§ **Task to complete**: Show every line below where "Стимуляторы" appears.

§ **Data items**:
----

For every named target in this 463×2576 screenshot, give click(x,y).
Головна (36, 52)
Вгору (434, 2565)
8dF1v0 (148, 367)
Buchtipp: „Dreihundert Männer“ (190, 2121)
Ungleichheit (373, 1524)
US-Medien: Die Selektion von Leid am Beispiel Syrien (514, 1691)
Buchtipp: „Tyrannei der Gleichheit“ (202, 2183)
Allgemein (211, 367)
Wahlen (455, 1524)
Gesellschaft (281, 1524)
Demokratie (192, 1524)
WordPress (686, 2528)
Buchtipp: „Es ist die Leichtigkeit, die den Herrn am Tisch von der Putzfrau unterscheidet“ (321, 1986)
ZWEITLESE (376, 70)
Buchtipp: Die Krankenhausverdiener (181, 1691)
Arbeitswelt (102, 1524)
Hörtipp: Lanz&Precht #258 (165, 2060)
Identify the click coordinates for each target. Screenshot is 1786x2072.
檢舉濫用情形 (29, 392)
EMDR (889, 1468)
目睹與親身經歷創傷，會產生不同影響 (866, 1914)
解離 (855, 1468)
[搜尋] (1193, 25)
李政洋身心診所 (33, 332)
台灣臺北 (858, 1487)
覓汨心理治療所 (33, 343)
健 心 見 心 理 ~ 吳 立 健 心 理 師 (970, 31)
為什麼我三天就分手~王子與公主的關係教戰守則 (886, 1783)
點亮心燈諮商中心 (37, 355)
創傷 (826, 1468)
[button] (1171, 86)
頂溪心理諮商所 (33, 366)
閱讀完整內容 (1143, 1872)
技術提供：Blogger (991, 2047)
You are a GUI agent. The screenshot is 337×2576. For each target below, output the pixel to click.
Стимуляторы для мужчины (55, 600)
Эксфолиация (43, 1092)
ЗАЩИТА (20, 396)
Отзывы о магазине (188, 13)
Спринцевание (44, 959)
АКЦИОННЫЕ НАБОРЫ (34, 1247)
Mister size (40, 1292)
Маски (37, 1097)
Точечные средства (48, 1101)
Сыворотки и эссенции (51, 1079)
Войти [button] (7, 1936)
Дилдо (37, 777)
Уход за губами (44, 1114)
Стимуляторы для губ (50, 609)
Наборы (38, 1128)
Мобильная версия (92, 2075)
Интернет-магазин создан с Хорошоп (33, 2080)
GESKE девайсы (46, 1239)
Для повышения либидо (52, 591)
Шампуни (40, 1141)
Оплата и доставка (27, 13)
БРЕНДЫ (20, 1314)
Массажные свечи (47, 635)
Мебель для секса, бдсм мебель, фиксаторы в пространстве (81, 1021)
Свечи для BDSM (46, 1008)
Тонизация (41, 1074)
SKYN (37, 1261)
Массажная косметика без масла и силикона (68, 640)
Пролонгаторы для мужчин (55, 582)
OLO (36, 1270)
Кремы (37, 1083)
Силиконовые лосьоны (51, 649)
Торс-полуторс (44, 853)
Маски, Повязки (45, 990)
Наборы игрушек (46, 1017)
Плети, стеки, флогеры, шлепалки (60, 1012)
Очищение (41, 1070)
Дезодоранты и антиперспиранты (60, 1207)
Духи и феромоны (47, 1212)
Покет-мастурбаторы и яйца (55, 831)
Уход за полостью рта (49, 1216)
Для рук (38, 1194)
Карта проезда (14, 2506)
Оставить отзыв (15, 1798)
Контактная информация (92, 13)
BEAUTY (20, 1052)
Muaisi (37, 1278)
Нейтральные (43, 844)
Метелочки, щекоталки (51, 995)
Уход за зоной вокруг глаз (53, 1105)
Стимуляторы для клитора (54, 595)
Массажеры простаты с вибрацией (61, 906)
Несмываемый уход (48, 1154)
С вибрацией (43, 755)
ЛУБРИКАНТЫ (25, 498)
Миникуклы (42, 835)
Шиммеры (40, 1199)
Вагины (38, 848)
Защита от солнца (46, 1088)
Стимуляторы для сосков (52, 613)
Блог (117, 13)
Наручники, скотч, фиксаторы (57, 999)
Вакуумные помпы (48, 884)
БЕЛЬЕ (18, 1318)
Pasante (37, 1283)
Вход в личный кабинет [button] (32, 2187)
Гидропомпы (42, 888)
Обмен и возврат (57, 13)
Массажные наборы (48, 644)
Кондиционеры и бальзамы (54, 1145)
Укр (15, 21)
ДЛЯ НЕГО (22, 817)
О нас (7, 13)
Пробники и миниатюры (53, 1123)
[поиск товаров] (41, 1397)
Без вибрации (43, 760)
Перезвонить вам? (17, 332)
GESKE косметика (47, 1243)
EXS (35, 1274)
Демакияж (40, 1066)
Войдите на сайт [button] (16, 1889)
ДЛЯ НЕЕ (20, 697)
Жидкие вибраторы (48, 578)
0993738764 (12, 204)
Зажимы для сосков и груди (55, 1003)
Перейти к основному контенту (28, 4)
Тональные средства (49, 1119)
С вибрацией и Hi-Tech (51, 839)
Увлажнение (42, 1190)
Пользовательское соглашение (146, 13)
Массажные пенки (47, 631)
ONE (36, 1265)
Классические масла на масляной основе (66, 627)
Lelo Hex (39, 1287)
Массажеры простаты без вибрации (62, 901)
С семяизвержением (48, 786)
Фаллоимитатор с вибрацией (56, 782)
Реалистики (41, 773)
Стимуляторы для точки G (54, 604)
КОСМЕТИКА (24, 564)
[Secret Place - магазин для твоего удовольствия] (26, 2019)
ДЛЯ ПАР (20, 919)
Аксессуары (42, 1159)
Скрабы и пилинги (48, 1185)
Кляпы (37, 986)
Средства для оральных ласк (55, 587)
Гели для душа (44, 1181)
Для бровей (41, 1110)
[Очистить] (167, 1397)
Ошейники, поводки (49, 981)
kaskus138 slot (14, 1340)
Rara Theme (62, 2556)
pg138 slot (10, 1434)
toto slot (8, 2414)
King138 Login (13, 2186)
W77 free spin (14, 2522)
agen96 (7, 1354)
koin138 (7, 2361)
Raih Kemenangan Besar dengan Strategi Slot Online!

----

§ **Reply to the exercise**:
Стимуляторы для мужчины (55, 600)
Стимуляторы для губ (50, 609)
Стимуляторы для клитора (54, 595)
Стимуляторы для сосков (52, 613)
Стимуляторы для точки G (54, 604)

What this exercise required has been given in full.